──────── Input material

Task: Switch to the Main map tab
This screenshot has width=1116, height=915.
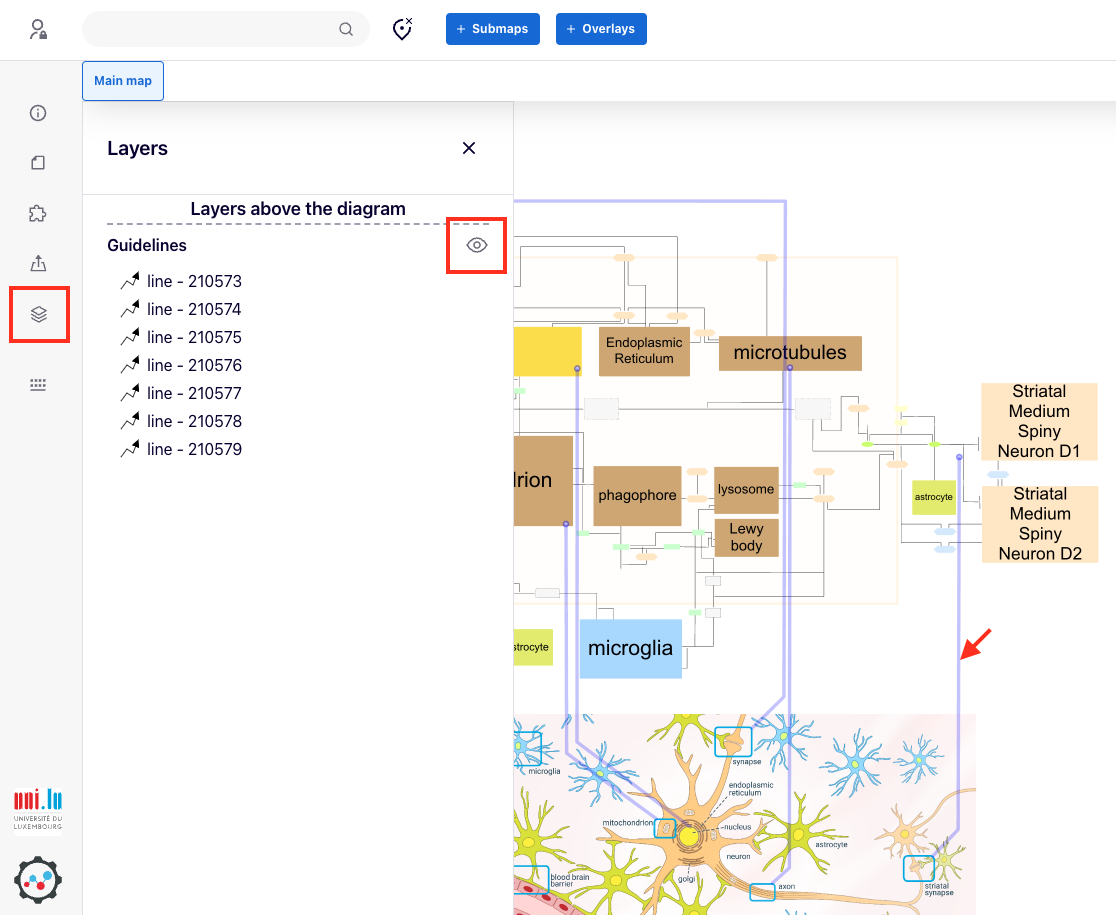Action: point(123,81)
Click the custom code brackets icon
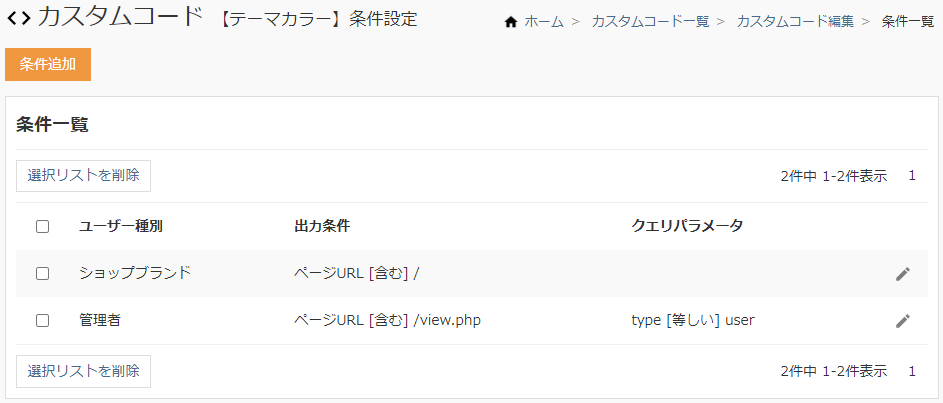 tap(18, 19)
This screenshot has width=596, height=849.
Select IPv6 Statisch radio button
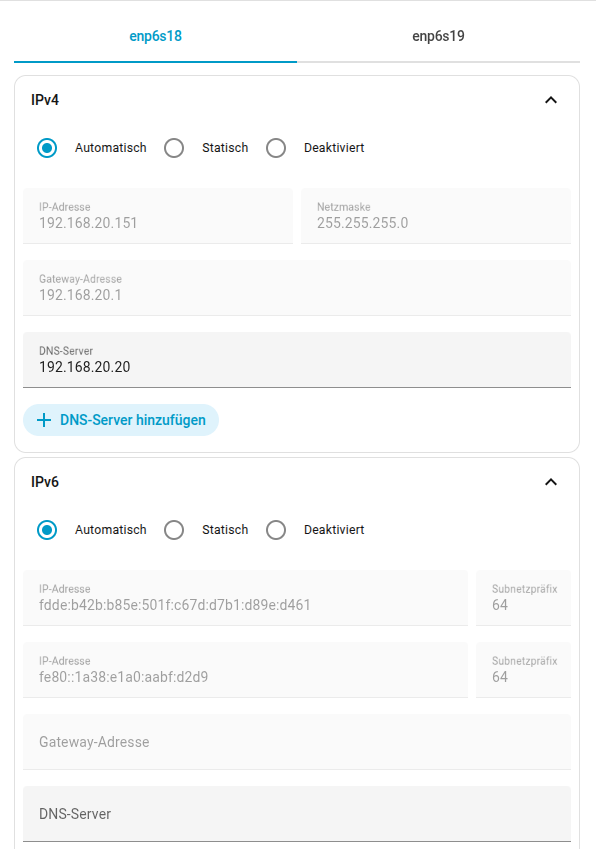pos(174,530)
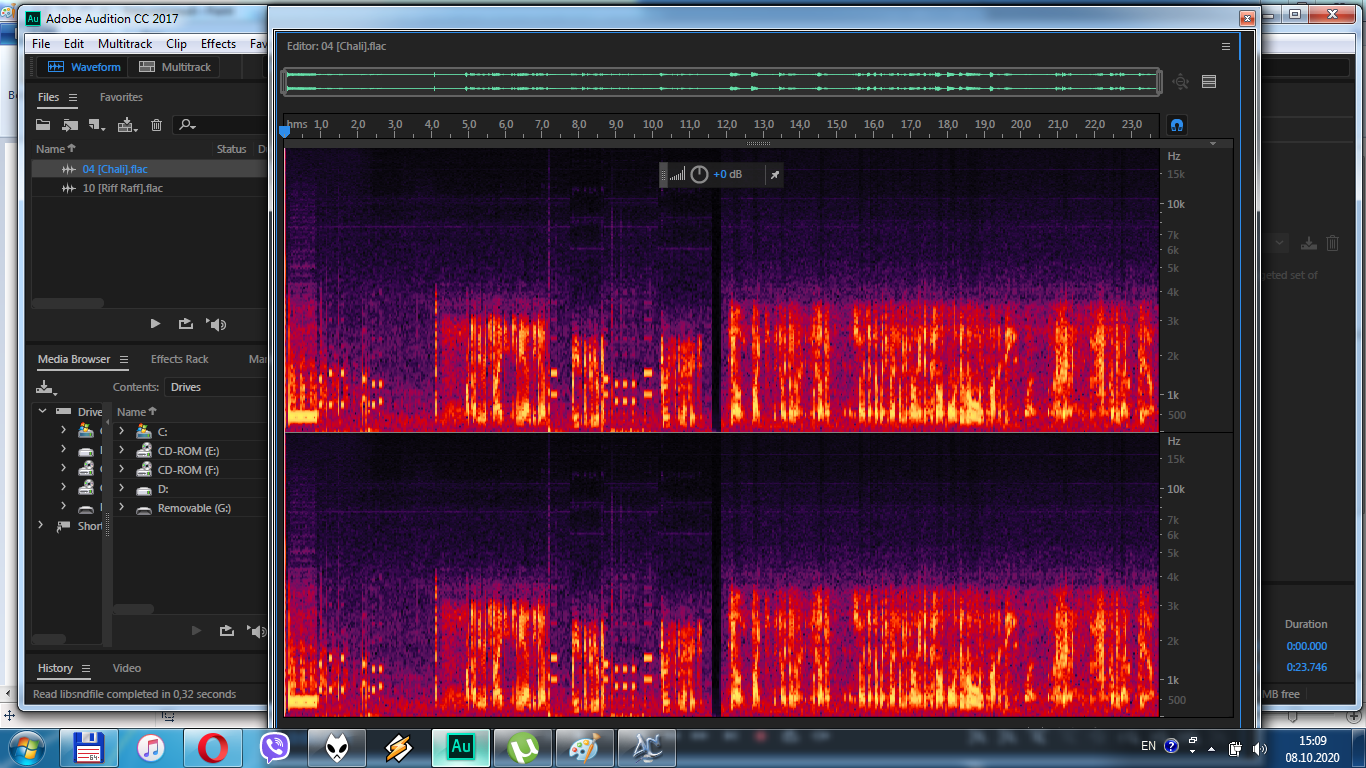The height and width of the screenshot is (768, 1366).
Task: Click the Open File folder icon in Files panel
Action: (43, 125)
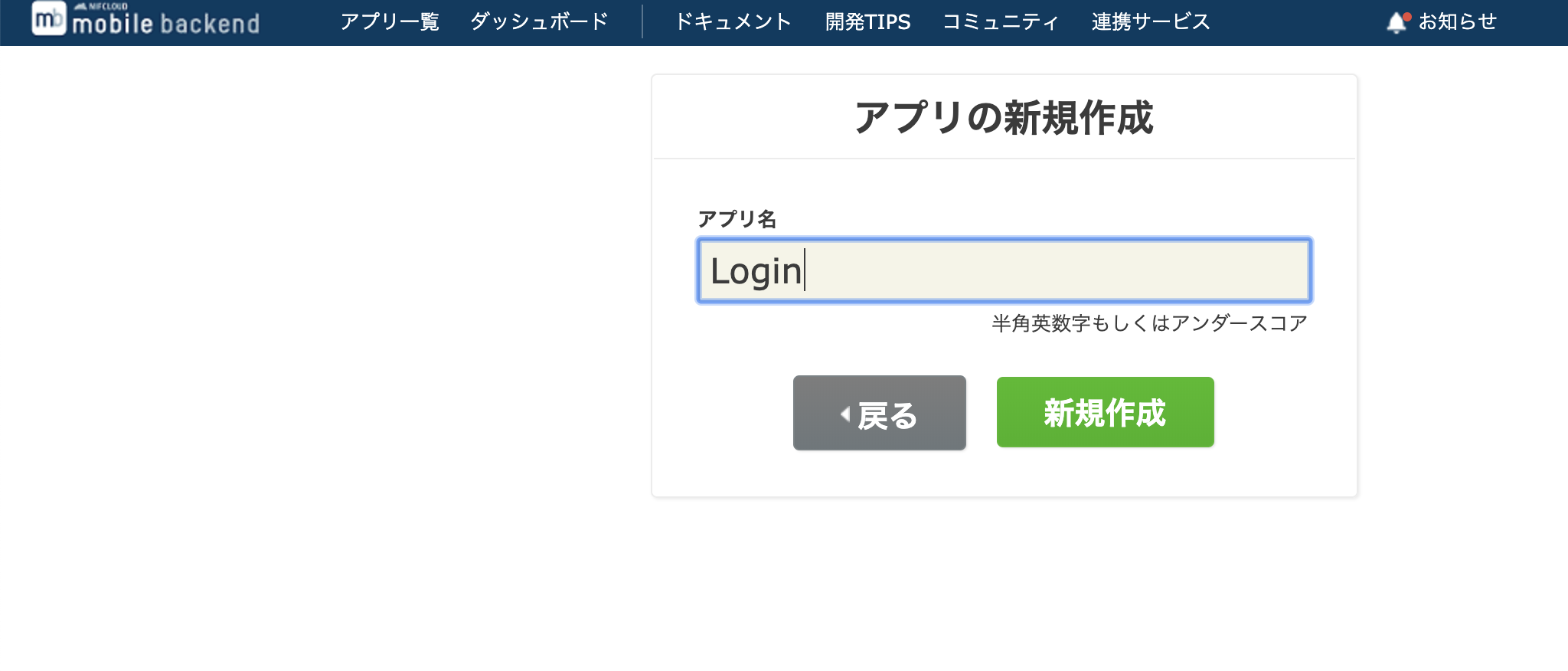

────────────────

▶ **Exercise directions**
Would you retype all the material above exactly, apart from its pictures?

▶ **Written solution**
Task: Switch to the Main map tab
This screenshot has width=1116, height=915.
Action: point(123,81)
Click the custom code brackets icon
 tap(18, 19)
This screenshot has width=596, height=849.
Select IPv6 Statisch radio button
pos(174,530)
The height and width of the screenshot is (768, 1366).
Task: Click the Open File folder icon in Files panel
Action: (43, 125)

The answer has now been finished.